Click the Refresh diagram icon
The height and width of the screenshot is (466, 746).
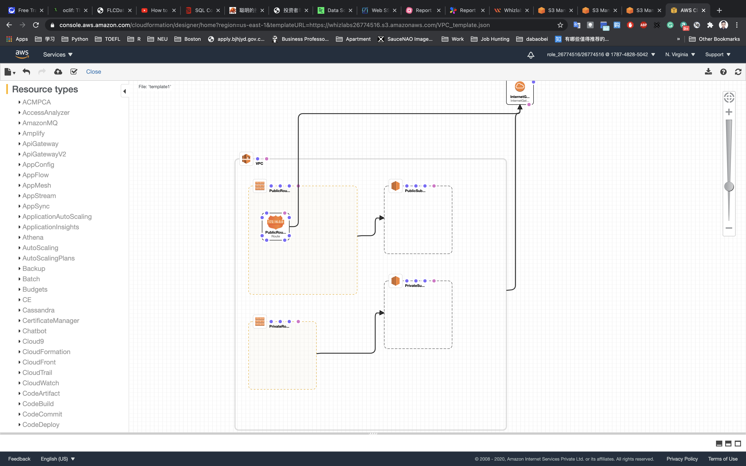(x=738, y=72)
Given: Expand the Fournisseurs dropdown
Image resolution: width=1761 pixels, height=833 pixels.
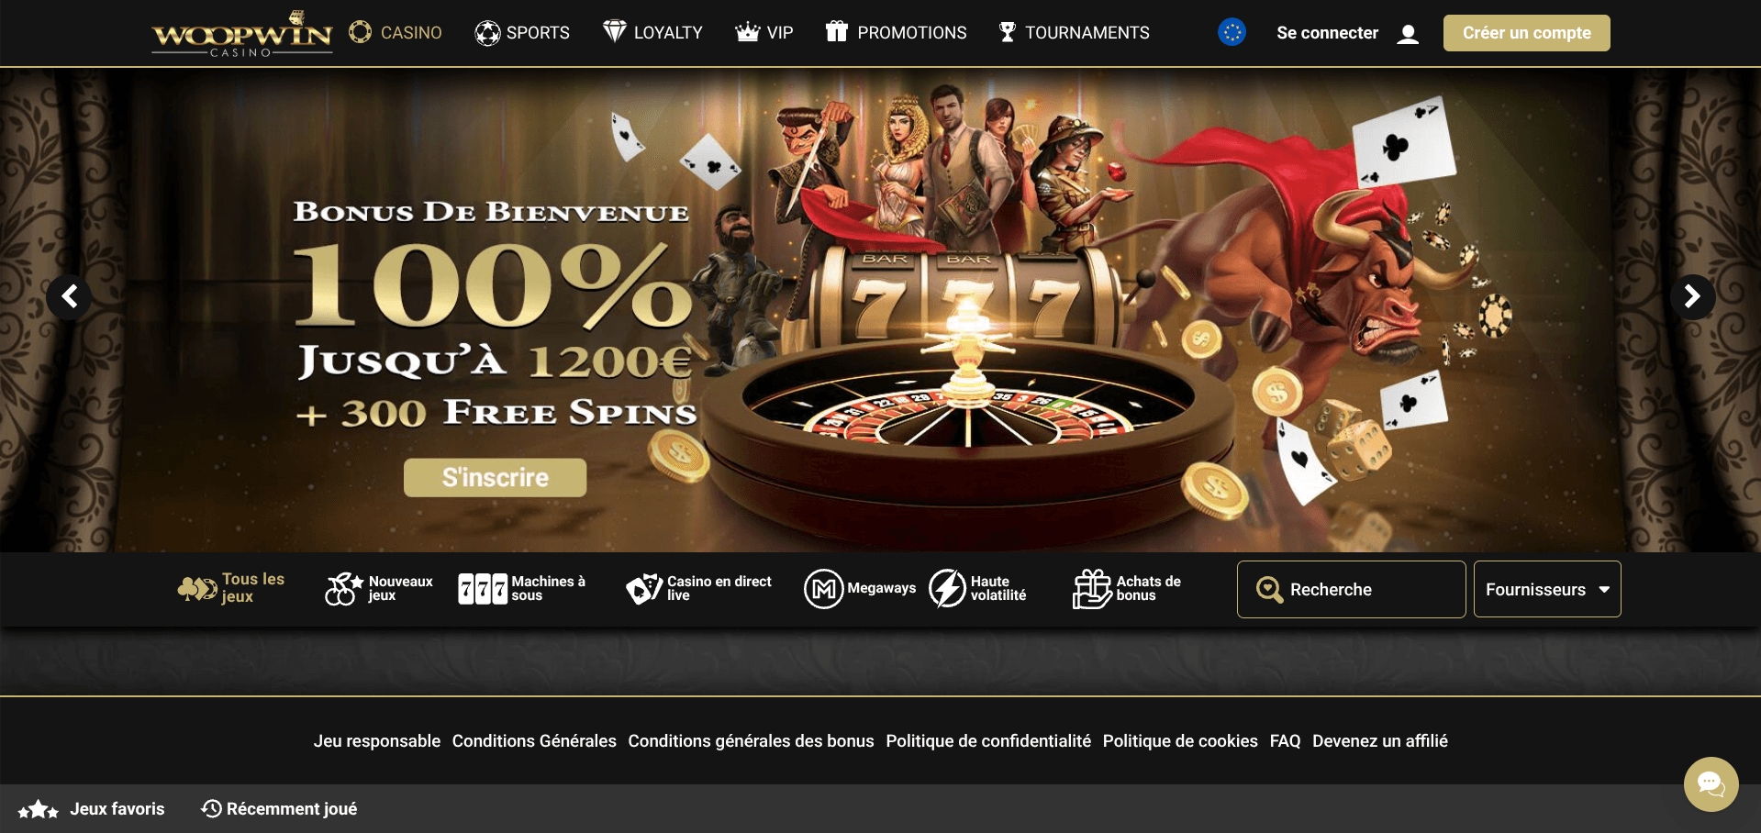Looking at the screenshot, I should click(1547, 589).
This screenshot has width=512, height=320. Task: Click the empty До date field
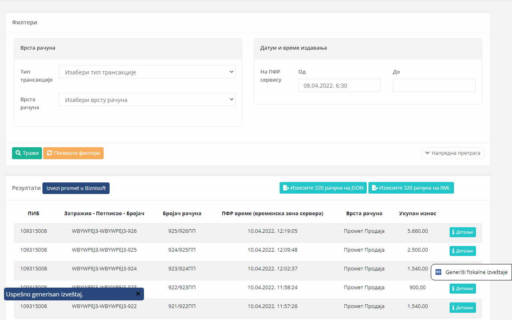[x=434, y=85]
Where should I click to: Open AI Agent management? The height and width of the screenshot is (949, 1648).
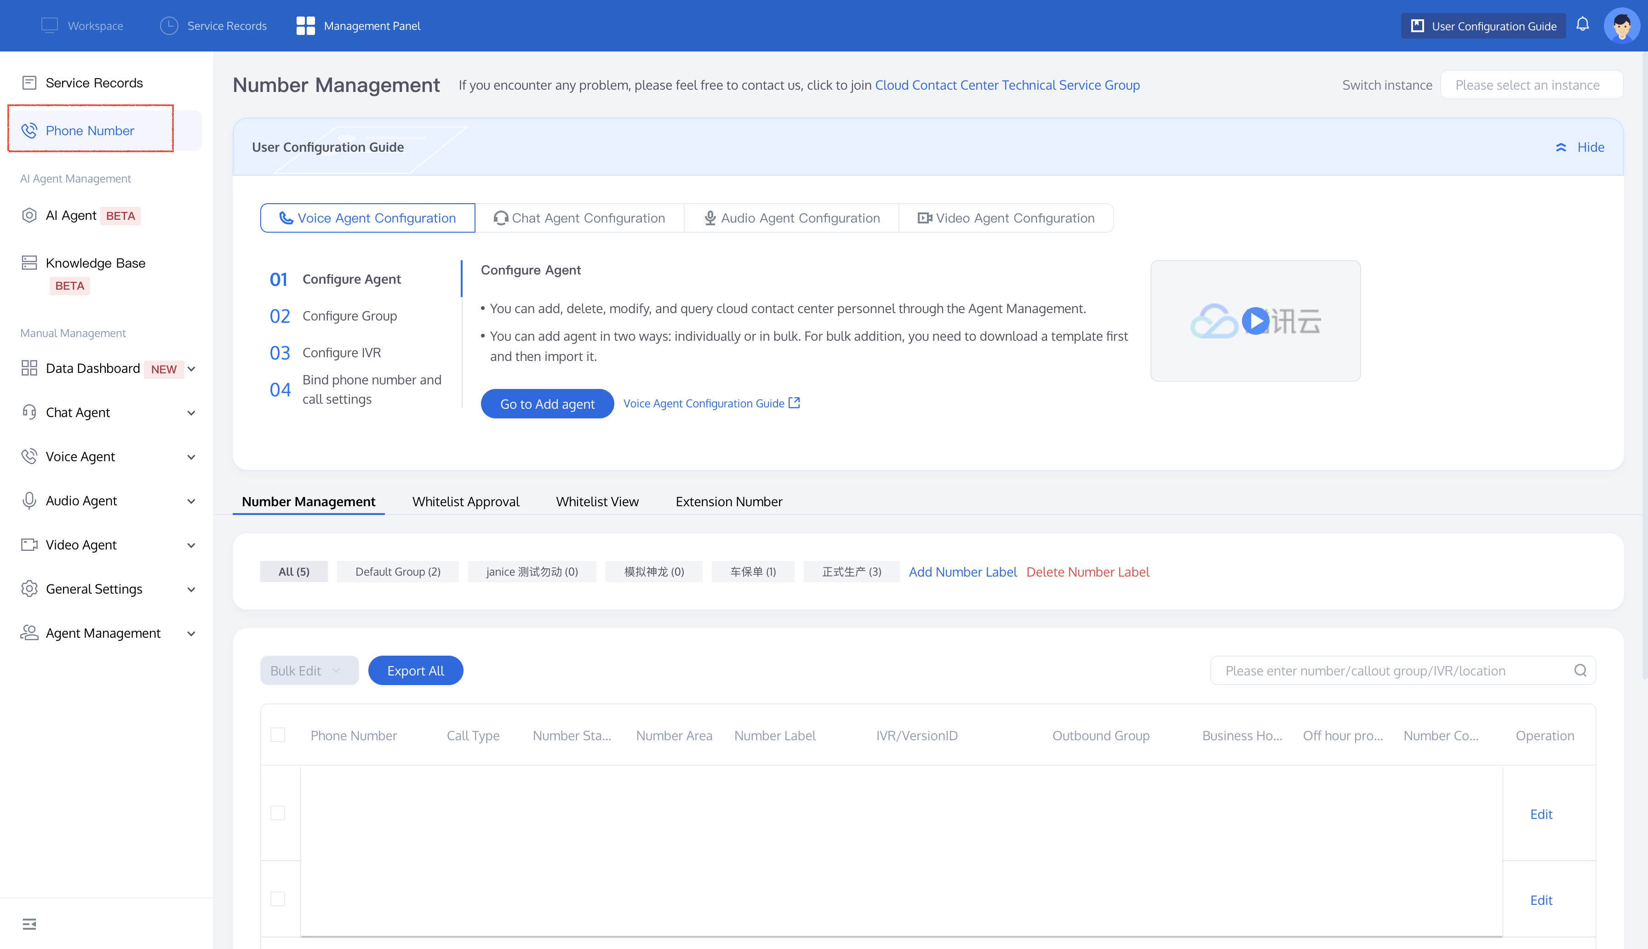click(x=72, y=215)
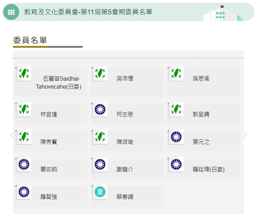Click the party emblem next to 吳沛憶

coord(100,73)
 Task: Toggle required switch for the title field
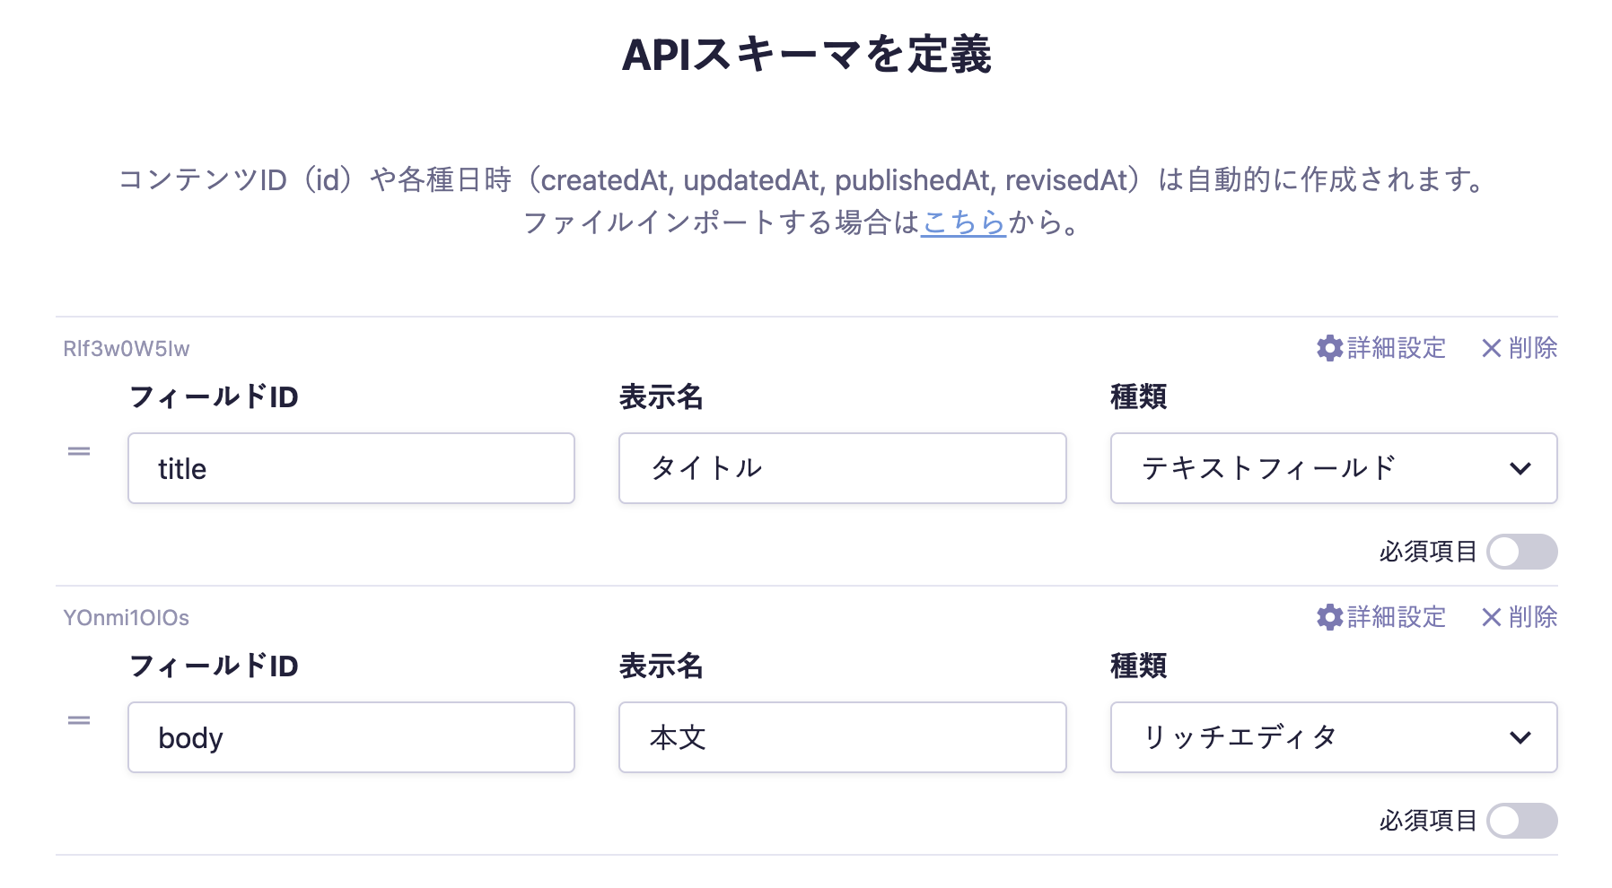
# # #
Required work —
Transcribe every line above verbatim, omitting the pictures.

Expected output —
Click the Refresh diagram icon
The height and width of the screenshot is (466, 746).
(x=738, y=72)
Given: Expand the Fournisseurs dropdown
Image resolution: width=1761 pixels, height=833 pixels.
Looking at the screenshot, I should click(1547, 589).
This screenshot has width=512, height=320. Task: Click the empty До date field
[x=434, y=85]
Where should I click to: Open AI Agent management? The height and width of the screenshot is (949, 1648).
click(x=72, y=215)
Click the party emblem next to 吳沛憶

coord(100,73)
 Task: Toggle required switch for the title field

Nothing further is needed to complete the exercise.